Exercise material:
════
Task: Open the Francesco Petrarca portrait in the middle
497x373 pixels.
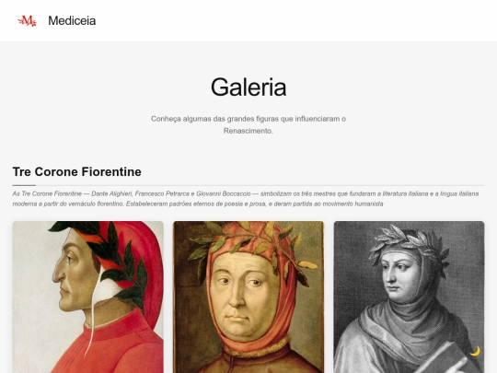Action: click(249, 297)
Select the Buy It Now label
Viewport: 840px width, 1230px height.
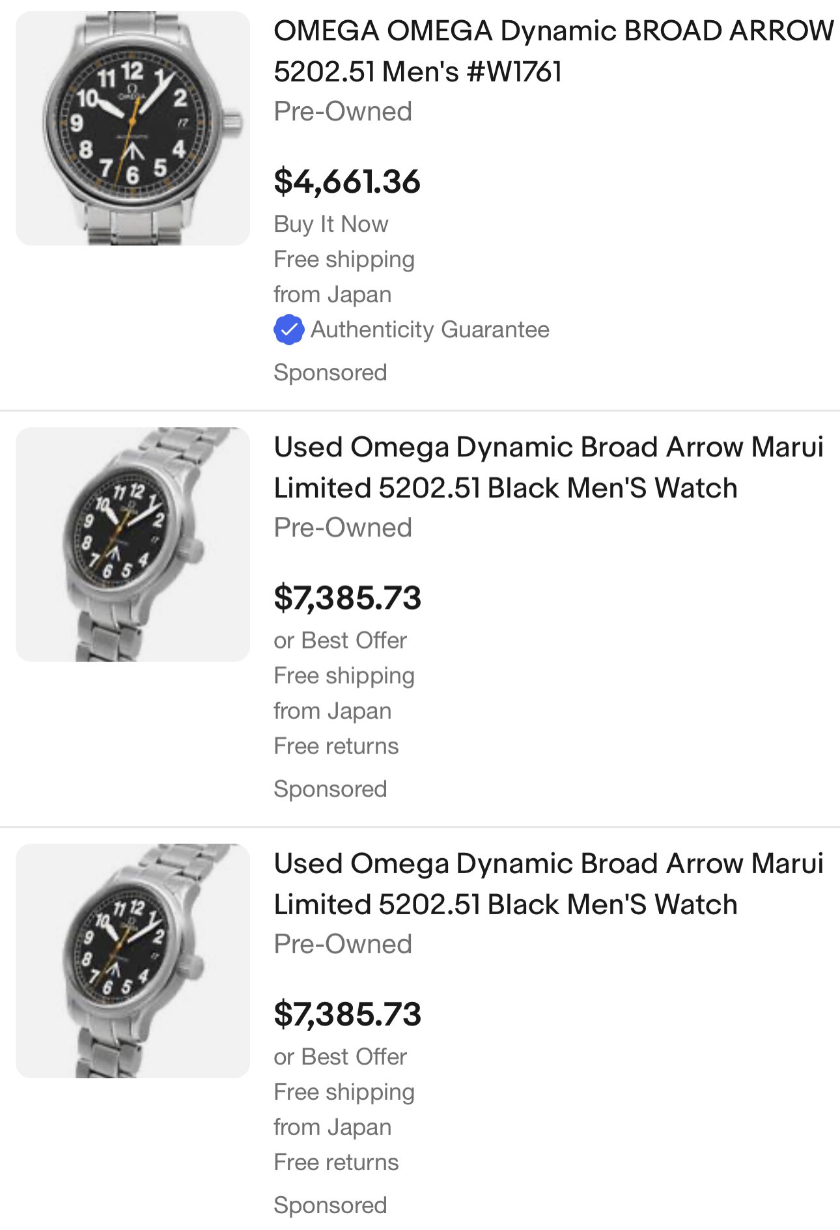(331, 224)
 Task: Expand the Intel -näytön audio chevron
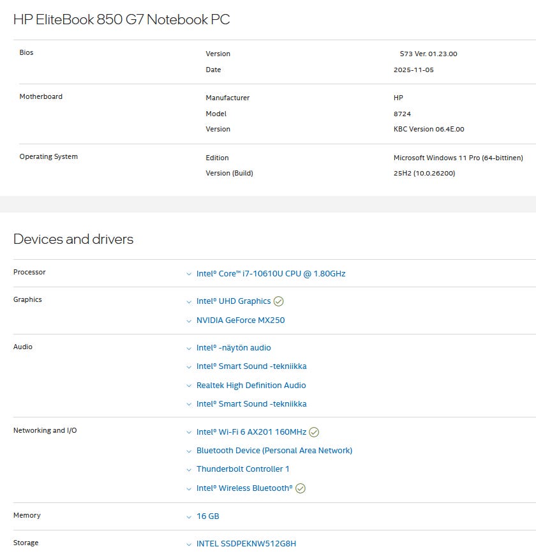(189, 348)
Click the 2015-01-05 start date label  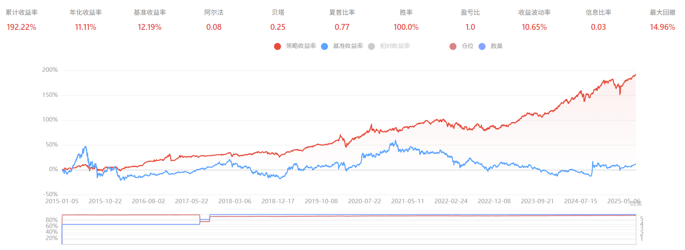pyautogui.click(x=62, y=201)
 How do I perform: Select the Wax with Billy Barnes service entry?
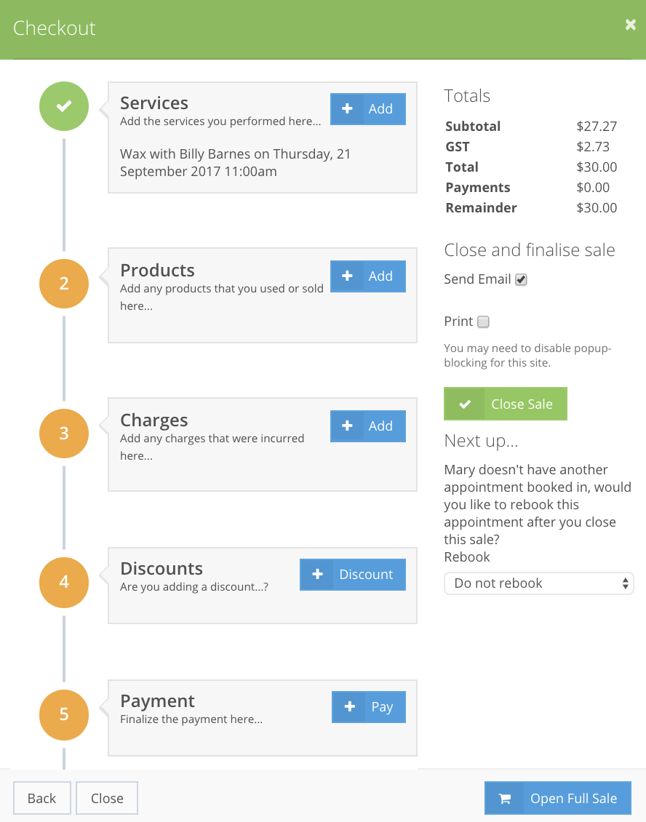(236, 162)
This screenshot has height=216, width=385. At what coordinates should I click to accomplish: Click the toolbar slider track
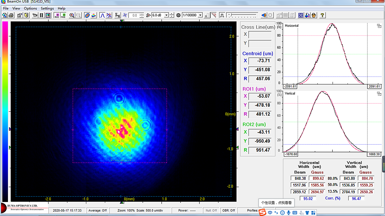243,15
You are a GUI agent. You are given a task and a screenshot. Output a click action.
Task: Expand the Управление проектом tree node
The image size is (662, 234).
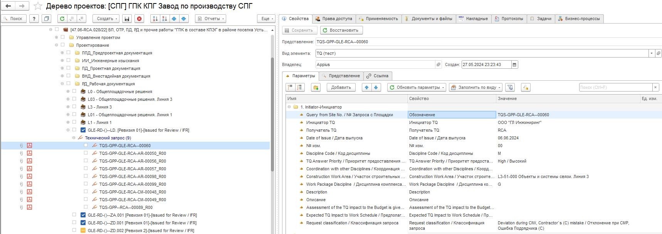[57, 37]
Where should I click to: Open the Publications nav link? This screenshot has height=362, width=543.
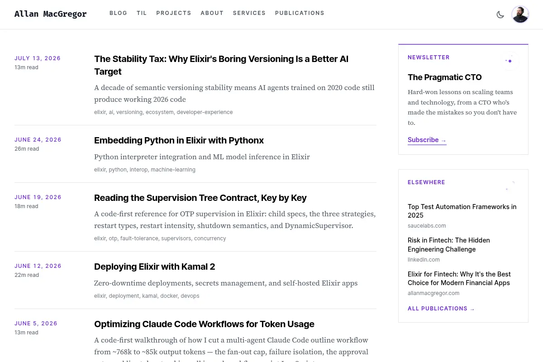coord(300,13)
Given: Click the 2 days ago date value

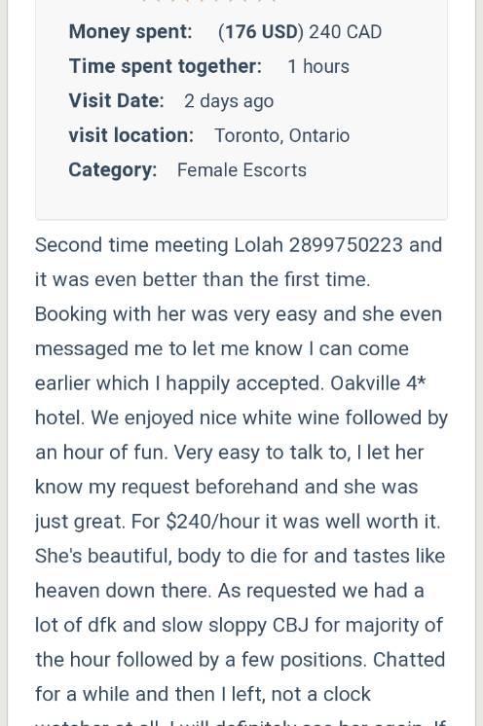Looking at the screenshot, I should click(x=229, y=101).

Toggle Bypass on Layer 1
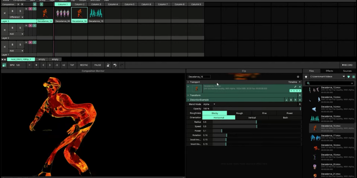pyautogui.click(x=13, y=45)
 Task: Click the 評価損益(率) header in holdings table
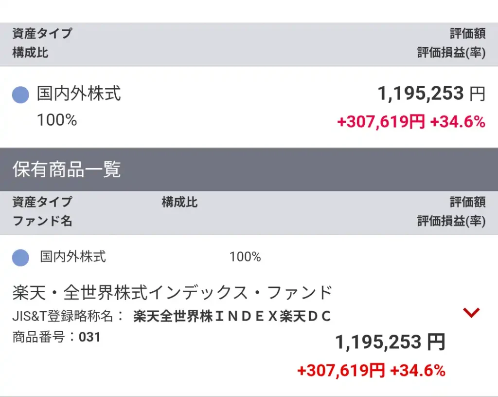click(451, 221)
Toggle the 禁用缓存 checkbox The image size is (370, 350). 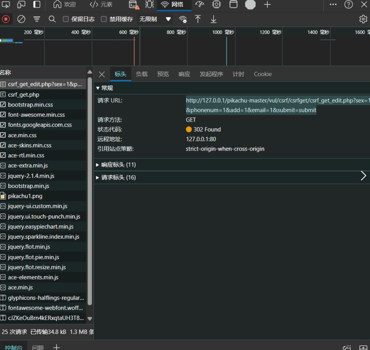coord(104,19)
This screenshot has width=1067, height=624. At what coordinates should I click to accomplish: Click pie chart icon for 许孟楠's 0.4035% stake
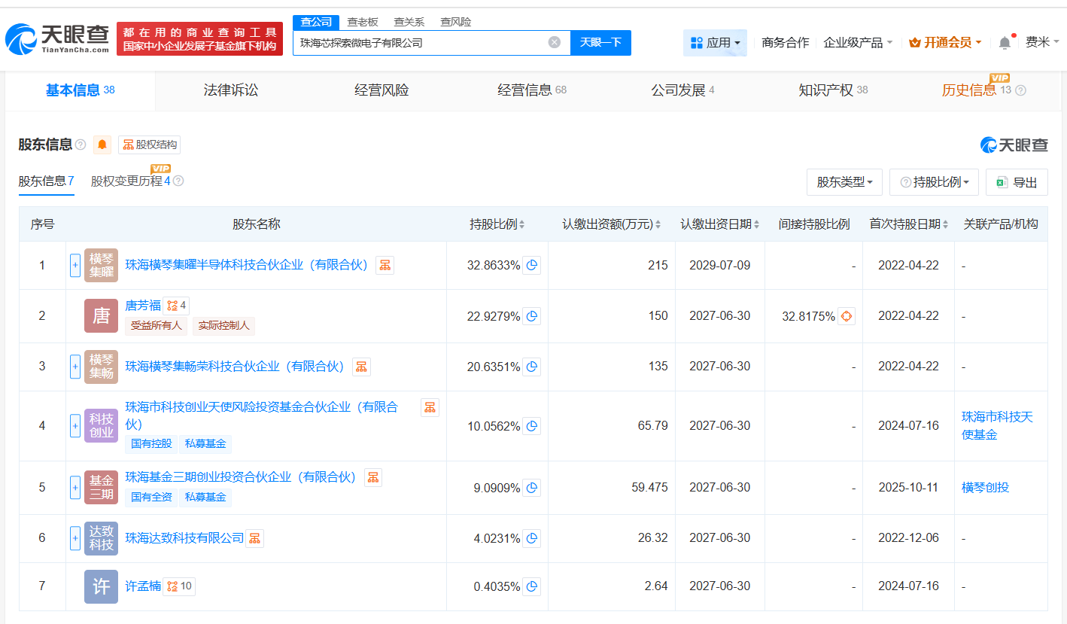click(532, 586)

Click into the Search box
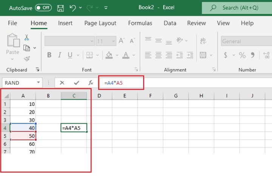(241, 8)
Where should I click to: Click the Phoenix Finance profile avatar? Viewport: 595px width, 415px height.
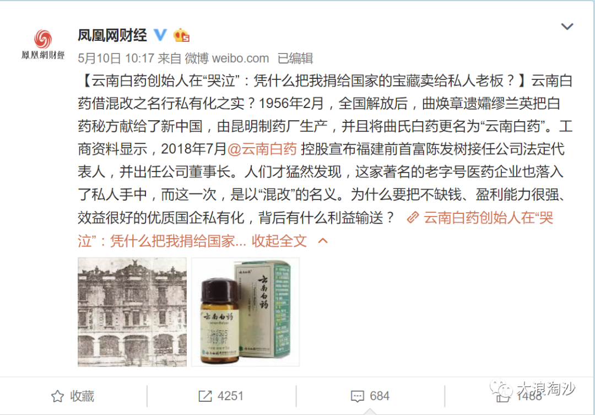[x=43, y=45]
════
About this task: Your copy should hold exactly the lines from the line bearing "Click into the Search box" through the end of the data, both included, and no pictures or anything further.

Task result:
Click into the Search box
(241, 8)
Where should I click to: Click the Phoenix Finance profile avatar? Viewport: 595px width, 415px height.
[x=43, y=45]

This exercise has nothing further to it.